◆ SHORT EXERCISE ◆
Find each line in the items below that contains the word "should" and copy those lines out in full.

Click-target data
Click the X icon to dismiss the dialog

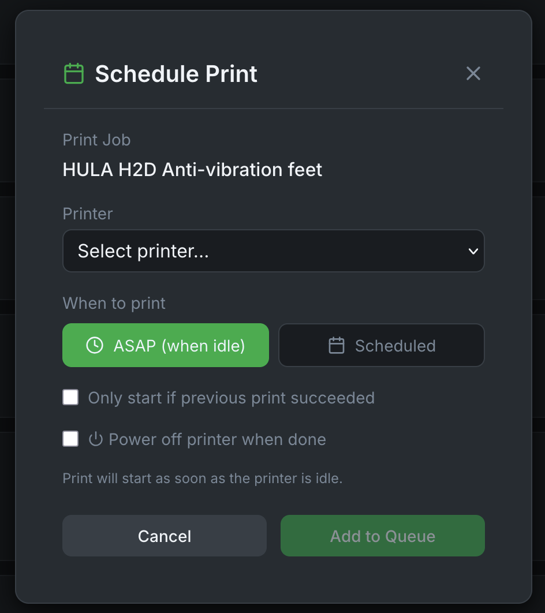473,73
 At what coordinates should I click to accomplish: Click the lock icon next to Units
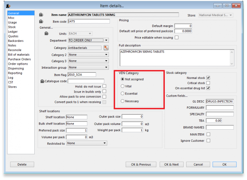pos(46,33)
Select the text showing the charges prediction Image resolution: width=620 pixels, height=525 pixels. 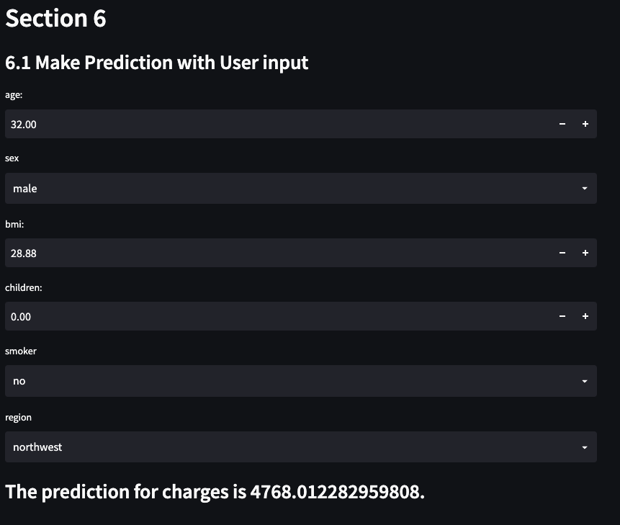click(x=215, y=491)
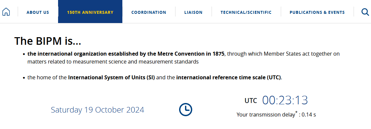Click International System of Units (SI) text
The image size is (371, 129).
[112, 77]
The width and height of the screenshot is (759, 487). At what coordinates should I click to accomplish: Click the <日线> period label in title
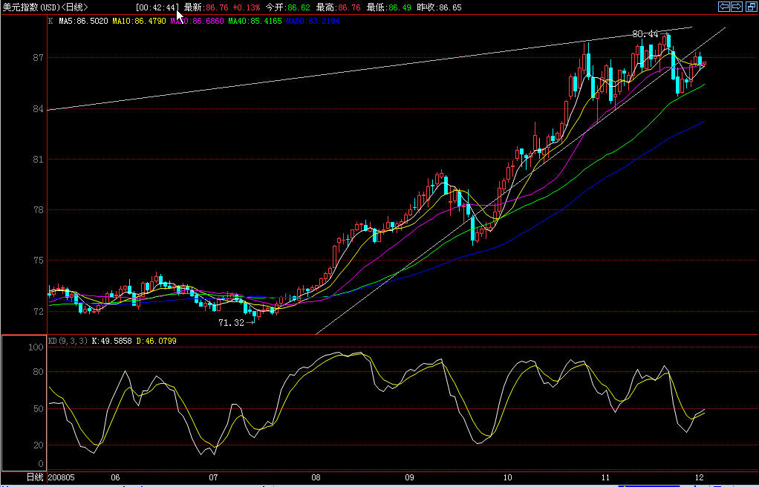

◆ TASK ANSWER ◆
 At what coordinates should I click to accomplish: Click the lock icon next to Units
The width and height of the screenshot is (759, 487). At what coordinates should I click to accomplish: Click the <日线> period label in title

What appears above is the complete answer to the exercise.